Researchers have discovered several holes in a new security protocol for wireless networks.π Read
via "Naked Security".
Naked Security
Dragonblood: Data-leaking flaw in WPA3 Wi-Fi authentication
Researchers have discovered several holes in a new security protocol for wireless networks.
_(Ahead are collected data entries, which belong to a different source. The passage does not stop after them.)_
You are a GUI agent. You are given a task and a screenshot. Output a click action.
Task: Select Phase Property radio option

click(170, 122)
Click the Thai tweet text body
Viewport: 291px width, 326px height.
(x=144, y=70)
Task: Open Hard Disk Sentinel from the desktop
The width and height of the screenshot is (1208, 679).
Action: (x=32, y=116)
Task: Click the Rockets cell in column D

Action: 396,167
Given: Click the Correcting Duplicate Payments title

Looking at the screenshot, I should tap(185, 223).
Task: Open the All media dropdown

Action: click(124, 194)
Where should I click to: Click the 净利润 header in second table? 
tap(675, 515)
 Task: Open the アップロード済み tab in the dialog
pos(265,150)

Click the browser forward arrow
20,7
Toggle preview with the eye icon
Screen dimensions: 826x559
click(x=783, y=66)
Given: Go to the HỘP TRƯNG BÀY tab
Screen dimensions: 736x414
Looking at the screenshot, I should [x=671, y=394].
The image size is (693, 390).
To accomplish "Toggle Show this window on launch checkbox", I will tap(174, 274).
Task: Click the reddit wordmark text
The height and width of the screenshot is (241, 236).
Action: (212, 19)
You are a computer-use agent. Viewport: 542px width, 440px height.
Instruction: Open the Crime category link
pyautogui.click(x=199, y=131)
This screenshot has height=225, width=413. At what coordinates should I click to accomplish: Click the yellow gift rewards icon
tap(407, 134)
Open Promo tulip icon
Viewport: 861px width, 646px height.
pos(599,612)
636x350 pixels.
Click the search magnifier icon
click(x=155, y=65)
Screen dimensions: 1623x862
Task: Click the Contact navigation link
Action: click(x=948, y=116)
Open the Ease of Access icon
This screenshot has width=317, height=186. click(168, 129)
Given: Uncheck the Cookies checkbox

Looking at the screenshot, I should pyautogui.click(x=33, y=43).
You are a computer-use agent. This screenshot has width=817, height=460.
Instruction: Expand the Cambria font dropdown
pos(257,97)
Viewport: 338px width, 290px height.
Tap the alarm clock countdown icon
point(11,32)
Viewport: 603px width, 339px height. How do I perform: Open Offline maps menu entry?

β Rogue Waves: Preparing the Internet for the Next Mega DDoS Attack β
π Read
via "Threatpost".
Why many attack techniques can be reused β but organizations can't defend against them.π Read
via "Threatpost".
Threat Post
Rogue Waves: Preparing the Internet for the Next Mega DDoS Attack
Why many attack techniques can be reused β but organizations can't defend against them. We look at some likely attack vectors for the next 12 months, and analyze some of the most recent and successful adversarial groups, and the types of attacks they deployedβ¦
ATENTIONβΌ New - CVE-2018-16259 (wp_all_import)
π Read
via "National Vulnerability Database".
There is an XSS vulnerability in WP All Import plugin 3.4.9 for WordPress via pmxi-admin-settings large_feed_limit.π Read
via "National Vulnerability Database".
ATENTIONβΌ New - CVE-2018-16258 (wp_all_import)
π Read
via "National Vulnerability Database".
There is an XSS vulnerability in WP All Import plugin 3.4.9 for WordPress via pmxi-admin-import custom_type.π Read
via "National Vulnerability Database".
ATENTIONβΌ New - CVE-2018-16257
π Read
via "National Vulnerability Database".
There are multiple XSS vulnerabilities in WP All Import plugin 3.4.9 for WordPress via action=template.π Read
via "National Vulnerability Database".
ATENTIONβΌ New - CVE-2018-16256 (wp_all_import)
π Read
via "National Vulnerability Database".
There is an XSS vulnerability in WP All Import plugin 3.4.9 for WordPress via Add Filtering Options(Add Rule).π Read
via "National Vulnerability Database".
ATENTIONβΌ New - CVE-2018-16255
π Read
via "National Vulnerability Database".
There is an XSS vulnerability in WP All Import plugin 3.4.9 for WordPress via action=evaluate.π Read
via "National Vulnerability Database".
ATENTIONβΌ New - CVE-2018-16254
π Read
via "National Vulnerability Database".
There is an XSS vulnerability in WP All Import plugin 3.4.9 for WordPress via action=options.π Read
via "National Vulnerability Database".
ATENTIONβΌ New - CVE-2018-13137
π Read
via "National Vulnerability Database".
The Events Manager plugin 5.9.4 for WordPress has XSS via the dbem_event_reapproved_email_body parameter to the wp-admin/edit.php?post_type=event&page=events-manager-options URI.π Read
via "National Vulnerability Database".
ATENTIONβΌ New - CVE-2017-7772
π Read
via "National Vulnerability Database".
Heap-based Buffer Overflow in Graphite2 library in Firefox before 54 in lz4::decompress function.π Read
via "National Vulnerability Database".